Philippe Geluck (born 7 May 1954 in Belgium) is a  Belgian comedian, humorist, television writer  and cartoonist, who sold more than 14 million albums worldwide. He studied at the INSAS (Institut National Supérieur des Arts du Spectacle, National Higher Institute of the Arts of Spectacle). His best-known work is the comic strip Le Chat (The Cat), which is one of the ten bestselling Franco-Belgian comics series.

Geluck created Le Chat in 1983, for publication in the daily newspaper Le Soir. By 1987, the strip is published in multiple newspapers and the first album in what will become a long series is put in print. In the 2000s, Le Chat went global, being translated into several languages and reproduced beyond French-speaking regions, such as the United States and Iran.

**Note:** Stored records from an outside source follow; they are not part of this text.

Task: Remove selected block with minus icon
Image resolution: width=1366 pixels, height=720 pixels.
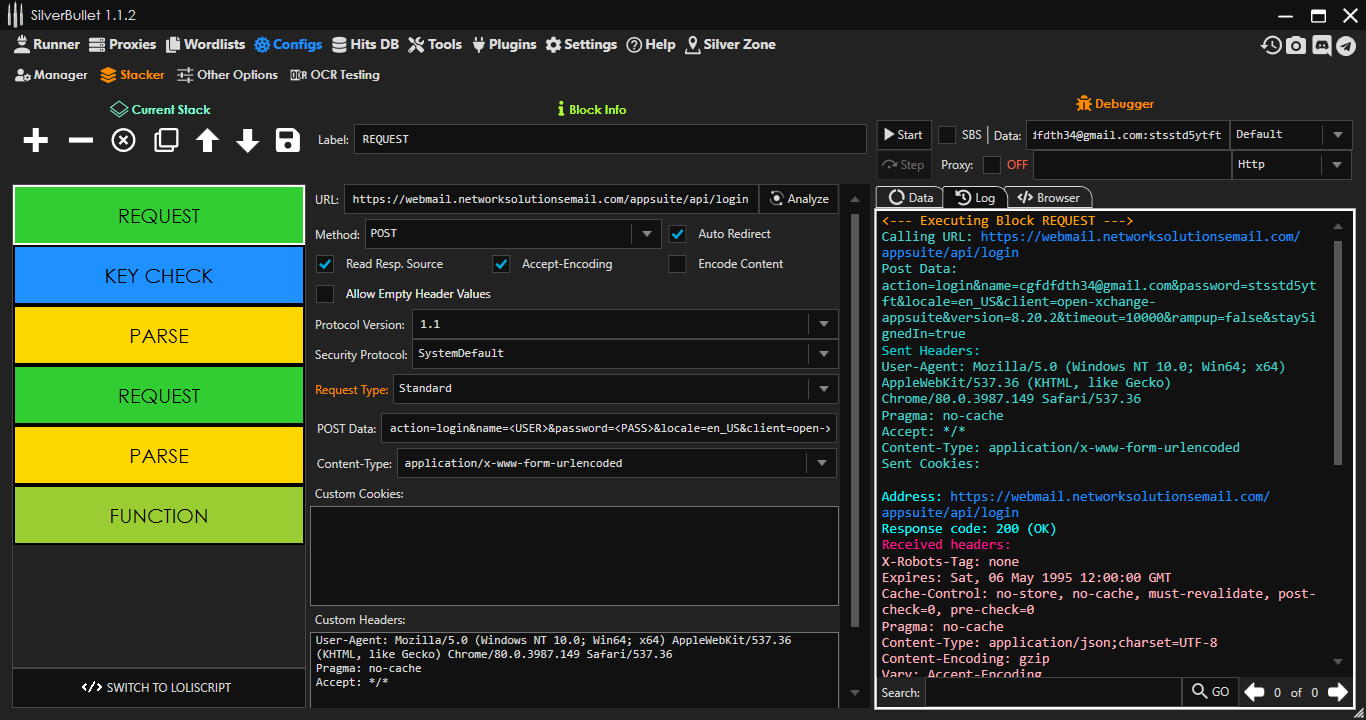Action: click(x=80, y=141)
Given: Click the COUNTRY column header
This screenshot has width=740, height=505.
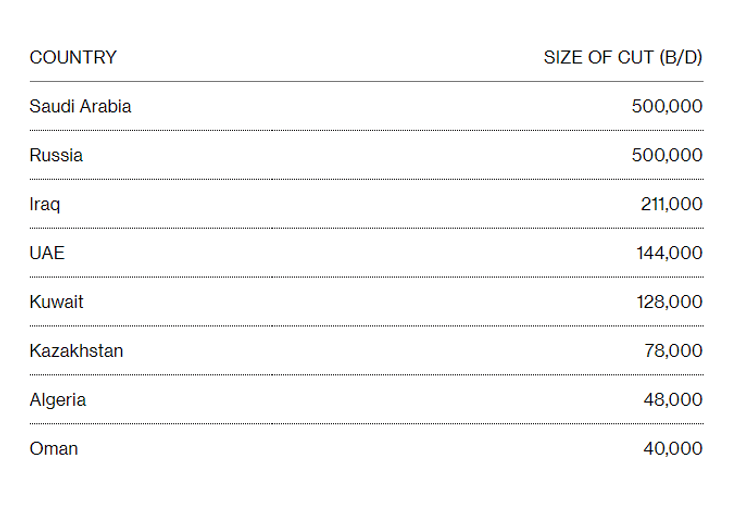Looking at the screenshot, I should point(73,57).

While drawing Le Chat, Geluck also published other albums and series: Le Fils du Chat, Docteur G, Encyclopédies Universelles, Les Aventures de Scott Leblanc, Geluck se lâche.

Geluck is also a theatre actor, and well known to the French-speaking public as a television personality, with his own shows (Lollipop, L’esprit de famille, La Semaine infernale, Le Jeu des dictionnaire) and as co-host with Laurent Ruquier and Michel Drucker.

In addition to having received other honours, King Albert II of Belgium made him a Commander of the Order of the Crown (Belgium) in 2009.

References

External links
 

1954 births
Living people
Belgian editorial cartoonists
Belgian male comedians
Belgian comics artists
Belgian television writers
Male television writers

Commanders of the Order of the Crown (Belgium)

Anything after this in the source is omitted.